Kubernetes at Scale

Prev Next

The Container Fabric Team, responsible for providing a self-service Kubernetes platform for internal engineering teams, also uses New Relic to monitor and optimize an expansive multi-cloud environment. With an impressive scale of hundreds of Kubernetes clusters and tens of thousands of nodes across major public cloud providers, the team relies on New Relic for end-to-end visibility, proactive problem-solving, cost optimization, and fostering cross-team collaboration The Container Fabric Team also uses New Relic for observability needs, integrating it deeply into their Kubernetes and multi-cloud operations.

New Relic Functionalities Utilized

Infrastructure Agent: Deployed across all Kubernetes nodes to collect host-level and container-level metrics.
Custom Instrumentation: Extensively used to expose specific metrics from Kubernetes controllers, automation, CoreDNS, and even Linux OS details for deep insights.
Cloud Integrations: Used to pull metrics from major public cloud providers APIs, providing a holistic view of cloud provider services alongside internal telemetry.
Dashboards and Query Builder: Critical for visualizing platform health, performance trends, and for ad-hoc data exploration during incident investigations.
Alerting: Proactive alerts based on key platform health indicators.
Centralized Data Platform: New Relic provides a shared data context that breaks down silos between the container fabric team and application and developer teams they support.

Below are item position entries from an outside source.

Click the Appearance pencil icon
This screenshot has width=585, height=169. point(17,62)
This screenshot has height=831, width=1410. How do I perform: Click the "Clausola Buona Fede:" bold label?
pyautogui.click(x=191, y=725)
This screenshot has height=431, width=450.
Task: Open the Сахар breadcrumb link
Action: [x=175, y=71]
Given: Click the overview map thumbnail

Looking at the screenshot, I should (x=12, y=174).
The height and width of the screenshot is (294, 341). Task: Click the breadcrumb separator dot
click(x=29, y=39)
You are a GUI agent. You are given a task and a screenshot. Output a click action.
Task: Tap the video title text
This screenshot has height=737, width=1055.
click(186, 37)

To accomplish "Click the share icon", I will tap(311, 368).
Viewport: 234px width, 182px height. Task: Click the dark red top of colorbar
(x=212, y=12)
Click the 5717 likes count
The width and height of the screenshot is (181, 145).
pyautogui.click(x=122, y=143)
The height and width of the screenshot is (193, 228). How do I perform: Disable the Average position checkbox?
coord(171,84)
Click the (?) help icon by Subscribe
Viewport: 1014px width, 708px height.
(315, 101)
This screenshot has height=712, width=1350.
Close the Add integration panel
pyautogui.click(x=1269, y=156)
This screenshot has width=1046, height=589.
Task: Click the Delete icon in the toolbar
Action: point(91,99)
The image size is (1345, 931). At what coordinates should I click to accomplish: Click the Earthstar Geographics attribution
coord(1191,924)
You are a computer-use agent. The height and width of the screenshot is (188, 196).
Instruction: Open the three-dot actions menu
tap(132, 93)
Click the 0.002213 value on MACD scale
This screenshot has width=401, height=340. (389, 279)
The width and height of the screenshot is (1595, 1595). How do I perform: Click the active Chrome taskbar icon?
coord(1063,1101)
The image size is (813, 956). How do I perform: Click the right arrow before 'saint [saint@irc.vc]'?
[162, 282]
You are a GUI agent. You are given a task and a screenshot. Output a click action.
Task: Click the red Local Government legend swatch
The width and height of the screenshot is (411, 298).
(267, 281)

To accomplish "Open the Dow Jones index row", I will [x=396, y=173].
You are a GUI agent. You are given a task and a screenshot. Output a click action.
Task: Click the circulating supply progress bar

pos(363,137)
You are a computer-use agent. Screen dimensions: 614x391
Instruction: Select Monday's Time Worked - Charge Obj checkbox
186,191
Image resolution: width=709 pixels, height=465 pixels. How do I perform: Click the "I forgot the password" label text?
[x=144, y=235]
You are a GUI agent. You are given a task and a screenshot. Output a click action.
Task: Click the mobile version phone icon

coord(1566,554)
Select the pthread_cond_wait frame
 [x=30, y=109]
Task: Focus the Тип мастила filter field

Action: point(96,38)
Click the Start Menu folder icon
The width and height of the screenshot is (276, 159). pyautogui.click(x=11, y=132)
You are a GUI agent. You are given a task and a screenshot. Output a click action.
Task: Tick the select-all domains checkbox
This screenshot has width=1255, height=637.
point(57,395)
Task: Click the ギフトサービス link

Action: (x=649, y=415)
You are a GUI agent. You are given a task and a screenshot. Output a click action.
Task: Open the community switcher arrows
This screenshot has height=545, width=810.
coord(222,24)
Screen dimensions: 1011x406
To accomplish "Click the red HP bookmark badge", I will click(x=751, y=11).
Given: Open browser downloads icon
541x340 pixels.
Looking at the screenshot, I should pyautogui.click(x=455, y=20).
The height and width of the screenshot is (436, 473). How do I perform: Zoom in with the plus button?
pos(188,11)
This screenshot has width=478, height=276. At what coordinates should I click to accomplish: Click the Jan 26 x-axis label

The team focuses on platform-level health and efficiency and is using the following key performance indicators (KPIs):

Kubernetes Health
- Number of unscheduled pods
- Issues related to worker node scaling
- Pod states (for example,“CrashLoopBackOff”)
- Kubernetes API server, Scheduler, and CoreDNS metrics

Kubernetes Pod Health

Resource Utilization and Cost Optimization
- Significant CPU usage on workers
- Idle CPU and memory for nodes (to improve bin packing and reduce waste)

Cloud Infrastructure
- Virtual machine (VM) instance metrics (CPU, memory, disk I/O, network)
- Kafka broker metrics (for example, replication factor, networking drops)
- Monitoring of underlying cloud provider services and their performance

Below are some of the results that the Container Fabric Team achieves using New Relic:

Enhanced Availability and Reliability
- Proactive Problem Solving: By continuously observing the platform, the team can identify and address potential issues before they impact customers.
- Faster Incident Investigation and Resolution: New Relic dashboards, custom instrumentation, and the ability to correlate data across various layers—from application and services to Kubernetes layers (pods, nodes) to underlying cloud infrastructure—significantly reduce mean time to resolution (MTTR). For instance, when the browser team reported an issue with the frontend, the Container Fabric Team tied it to unscheduled pods, and quickly traced the issue to an Istio control plane alert before resolving it by scaling Istio pods.
- Identifying External Dependencies: The detailed telemetry allowed the team to pinpoint a networking issue on a cloud provider's storage servers as the root cause of certain performance spikes, even when initial investigations pointed elsewhere. This deep visibility into third-party cloud services is crucial for maintaining platform reliability.
Significant Cost Optimization
- Data-Driven Instance Selection: Through performance benchmarking using New Relic data, the team can compare the cost-effectiveness and performance of different instance types and cloud providers. This enables them to select the most financially optimal infrastructure for their workloads.
- Improved Resource Utilization: By monitoring idle CPU and memory, the team can proactively identify opportunities to improve "bin packing" of services on nodes, leading to better resource utilization and reduced cloud expenditure. This also allows them to force scaling down of underutilized nodes.
Smooth Cross-Team Collaboration
- Shared Observability Context: New Relic acts as a common language and data source across internal teams. Sharing dashboards and NRQL queries facilitates quick context sharing and reduces friction during incident troubleshooting, allowing teams to collaborate effectively to pinpoint and resolve issues.
- Bidirectional Knowledge Transfer: The shared data and the process of joint investigation makes it easier for teams to learn about other teams’ workloads and functions, leading to improved overall engineering practices.
Empowered Self-Service for Internal Customers
The Container Fabric Team provides internal developer teams with the tools and data within New Relic to monitor their own services at the application level. While the platform team focuses on infrastructure health, application teams are empowered to self-serve their observability needs, reducing reliance on the platform team for day-to-day monitoring of their services.
Informed Strategic Decision Making
Beyond incident resolution, New Relic provides the granular data necessary for long-term strategic decisions, such as expanding cloud footprints, comparing cloud provider offerings, and optimizing their multi-cloud strategy based on real-world performance and cost data.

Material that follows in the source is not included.